Background and Aims . Women with former gestational diabetes (fGDM) are characterized by impaired beta-cell function (BC). Incretin hormones contribute to insulin secretion after oral administration of glucose. We aimed to assess the possible role of incretins on altered insulin release in fGDM. Materials and Methods . We studied 104 fGDM women within 6 months after delivery and 35 healthy women after normal pregnancy (CNT) with a 75 g oral (OGTT) and a 0.33 g/kg intravenous (IVGTT) glucose test, both lasting 3 h.
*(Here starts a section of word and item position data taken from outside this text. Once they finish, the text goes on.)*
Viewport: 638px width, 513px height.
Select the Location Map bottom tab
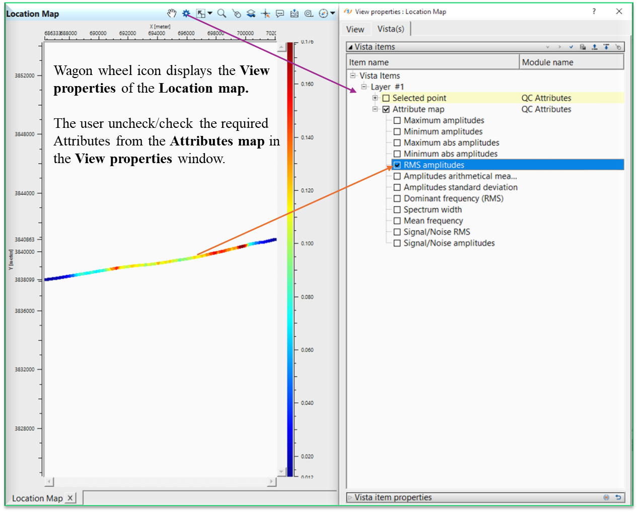coord(37,498)
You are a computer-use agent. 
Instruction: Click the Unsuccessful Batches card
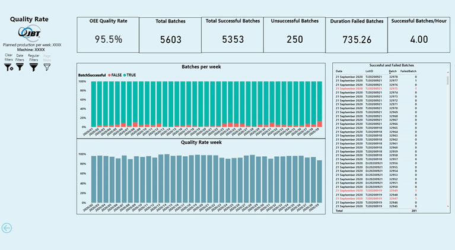294,34
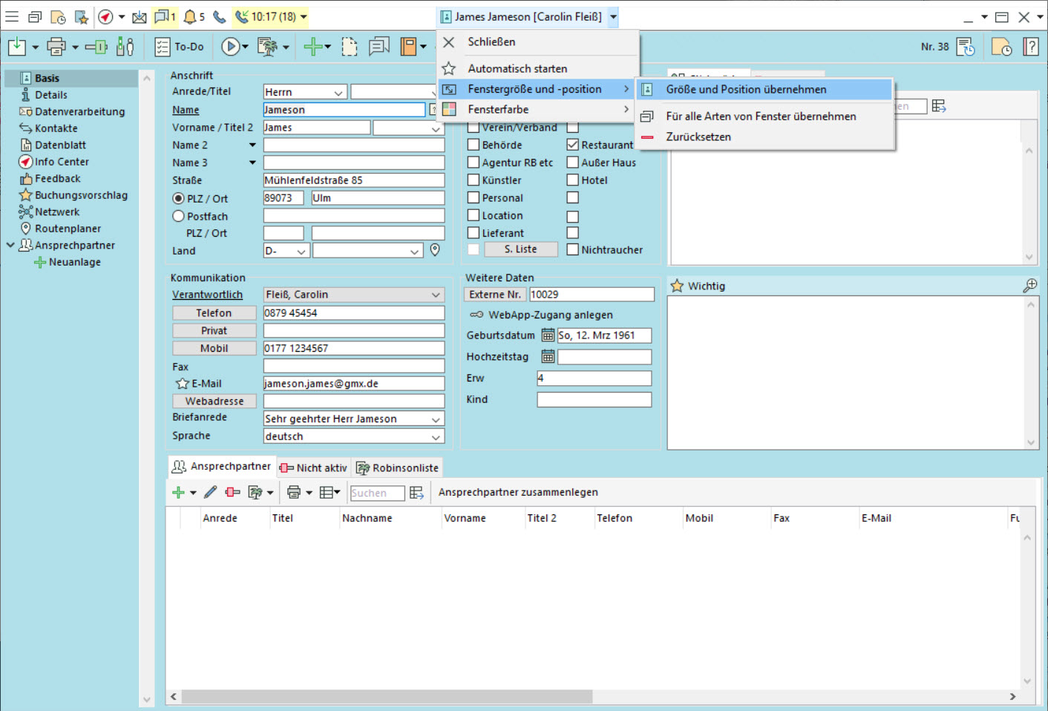1048x711 pixels.
Task: Click the compass navigation icon
Action: [106, 16]
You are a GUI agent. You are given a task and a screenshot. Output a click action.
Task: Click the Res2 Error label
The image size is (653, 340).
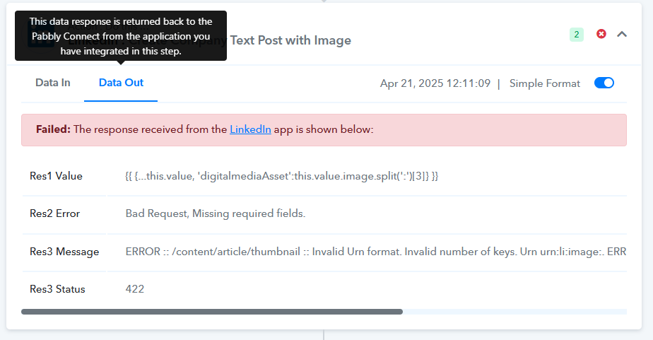(54, 213)
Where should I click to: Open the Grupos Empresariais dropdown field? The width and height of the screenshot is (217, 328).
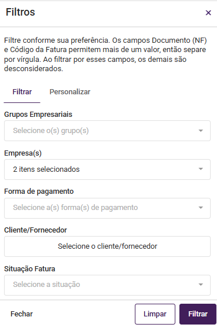[107, 131]
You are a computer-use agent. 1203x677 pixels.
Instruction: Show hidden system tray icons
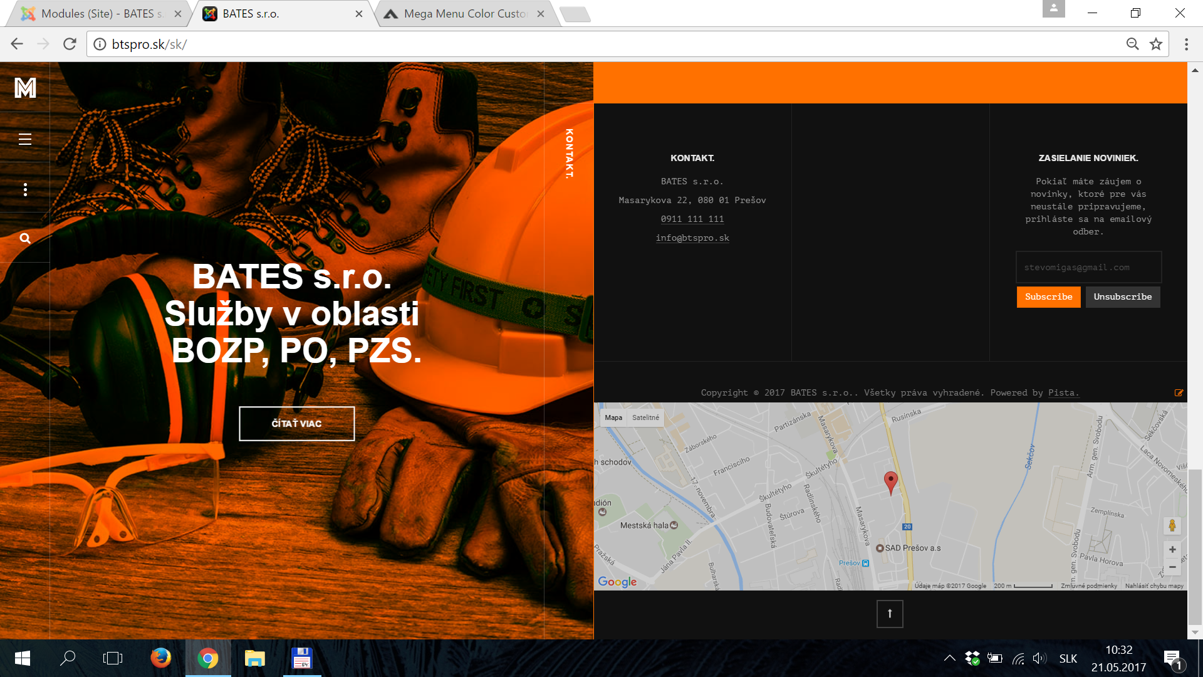pos(950,658)
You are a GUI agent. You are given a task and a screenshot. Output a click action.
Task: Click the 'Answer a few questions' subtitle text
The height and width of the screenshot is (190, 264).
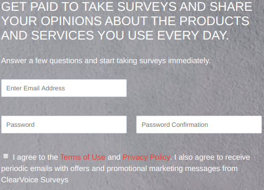(x=106, y=61)
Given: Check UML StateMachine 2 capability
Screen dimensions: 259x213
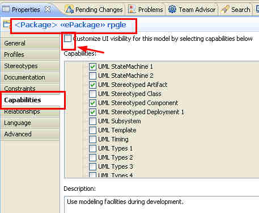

The ratio of suprabasal areas under the concentration curves for glucose (dAUC GL ) and C-peptide (dAUC CP ) evaluated BC during OGTT (BC OG ) and IVGTT (BC IV ). Incretin effect was computed in all fGDM and in fGDM with normal tolerance (fGDM NGT ) and with impaired glucose regulation (fGDM IGR ). Results . dAUC GL of fGDM was higher ( P < 0.0001) than CNT for both tests; while dAUC CP were not different. BC OG and BC IV were lower in fGDM versus CNT (1.42 ± 0.17nmol CP /mmol GLUC versus 2.53 ± 0.61, P = 0.015 and 0.41 ± 0.03 versus 0.68 ± 0.10, P = 0.0006, respectively). IE in CNT (66 ± 4 %) was not different from that of all fGDM (59 ± 3) and fGDM NGT (60 ± 3), but higher than that of fGDM IGR (52 ± 6; P = 0.03). IE normalized to BMI was 2.77 ± 0.19 % m 2 /kg in CNT, higher than that of fGDM IGR (1.75 ± 0.21; P = 0.02) and also of fGDM NGT   (2.33 ± 0.11; P = 0.038). Conclusion . Compromised IE characterizes fGDM IGR . In both fGDM categories, regardless their glucose tolerance, IE normalized to BMI was reduced, signifying an intrinsic characteristic of fGDM. Therefore, the diminished IE of fGDM seems to reflect an early abnormality of the general beta-cell dysfunction in the progression toward type 2 diabetes.